Short exercise
Please copy out every line below word for word, changing nothing.

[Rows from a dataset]
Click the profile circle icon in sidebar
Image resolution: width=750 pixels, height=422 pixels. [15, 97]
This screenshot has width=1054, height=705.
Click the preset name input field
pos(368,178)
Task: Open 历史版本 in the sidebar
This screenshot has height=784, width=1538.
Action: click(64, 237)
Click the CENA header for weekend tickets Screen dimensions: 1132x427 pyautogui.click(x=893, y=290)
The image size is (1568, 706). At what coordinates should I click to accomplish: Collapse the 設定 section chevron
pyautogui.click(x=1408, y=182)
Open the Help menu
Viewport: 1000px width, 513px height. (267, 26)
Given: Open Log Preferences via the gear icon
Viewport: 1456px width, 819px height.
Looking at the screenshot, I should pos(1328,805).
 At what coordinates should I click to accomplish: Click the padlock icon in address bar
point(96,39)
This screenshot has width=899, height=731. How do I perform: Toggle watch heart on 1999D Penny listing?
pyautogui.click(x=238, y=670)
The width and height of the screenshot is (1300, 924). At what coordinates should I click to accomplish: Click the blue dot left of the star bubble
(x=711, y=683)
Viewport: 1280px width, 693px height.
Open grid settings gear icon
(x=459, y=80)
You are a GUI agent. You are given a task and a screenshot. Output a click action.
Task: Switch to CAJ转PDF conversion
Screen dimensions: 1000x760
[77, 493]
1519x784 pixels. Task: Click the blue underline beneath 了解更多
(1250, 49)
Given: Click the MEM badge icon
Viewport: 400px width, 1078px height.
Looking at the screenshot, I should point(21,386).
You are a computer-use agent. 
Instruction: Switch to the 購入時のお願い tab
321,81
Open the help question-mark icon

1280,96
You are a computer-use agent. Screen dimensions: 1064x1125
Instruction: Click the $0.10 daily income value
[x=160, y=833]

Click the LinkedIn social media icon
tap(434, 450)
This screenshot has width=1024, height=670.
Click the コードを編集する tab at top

Task answer
Click the profile circle icon in sidebar
Image resolution: width=750 pixels, height=422 pixels. [15, 97]
This screenshot has width=1054, height=705.
Click the preset name input field
pos(368,178)
Task: Open 历史版本 in the sidebar
This screenshot has height=784, width=1538.
Action: click(64, 237)
Click the CENA header for weekend tickets Screen dimensions: 1132x427 pyautogui.click(x=893, y=290)
The image size is (1568, 706). At what coordinates should I click to accomplish: Collapse the 設定 section chevron
pyautogui.click(x=1408, y=182)
Open the Help menu
Viewport: 1000px width, 513px height. (267, 26)
Given: Open Log Preferences via the gear icon
Viewport: 1456px width, 819px height.
Looking at the screenshot, I should pos(1328,805).
 At what coordinates should I click to accomplish: Click the padlock icon in address bar
point(96,39)
This screenshot has width=899, height=731. How do I perform: Toggle watch heart on 1999D Penny listing?
pyautogui.click(x=238, y=670)
The width and height of the screenshot is (1300, 924). At what coordinates should I click to accomplish: Click the blue dot left of the star bubble
(x=711, y=683)
Viewport: 1280px width, 693px height.
Open grid settings gear icon
(x=459, y=80)
You are a GUI agent. You are given a task and a screenshot. Output a click action.
Task: Switch to CAJ转PDF conversion
Screen dimensions: 1000x760
[77, 493]
1519x784 pixels. Task: Click the blue underline beneath 了解更多
(1250, 49)
Given: Click the MEM badge icon
Viewport: 400px width, 1078px height.
Looking at the screenshot, I should point(21,386).
You are a computer-use agent. 
Instruction: Switch to the 購入時のお願い tab
321,81
Open the help question-mark icon

1280,96
You are a computer-use agent. Screen dimensions: 1064x1125
Instruction: Click the $0.10 daily income value
[x=160, y=833]

Click the LinkedIn social media icon
tap(434, 450)
This screenshot has width=1024, height=670.
Click the コードを編集する tab at top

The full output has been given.